» RECORDS FOR THIS TASK:
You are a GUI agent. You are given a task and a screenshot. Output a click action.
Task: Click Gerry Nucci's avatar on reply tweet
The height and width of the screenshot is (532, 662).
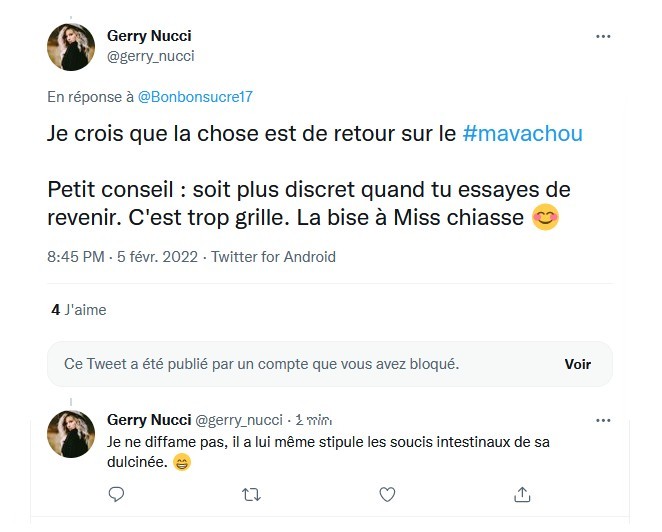72,434
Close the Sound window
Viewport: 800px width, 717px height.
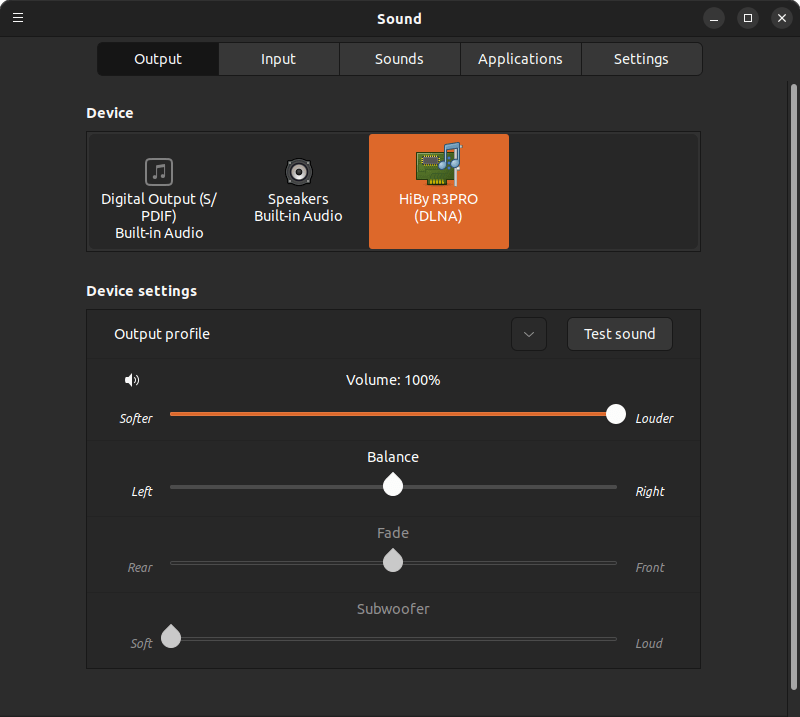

» WORK REQUEST: Each record should be written out exactly, and each image should be omitted.

» SOLVED EXERCISE:
You are a GUI agent. You are given a task and a screenshot. Output a click action.
Task: Click Gerry Nucci's avatar on reply tweet
The height and width of the screenshot is (532, 662).
72,434
Close the Sound window
Viewport: 800px width, 717px height.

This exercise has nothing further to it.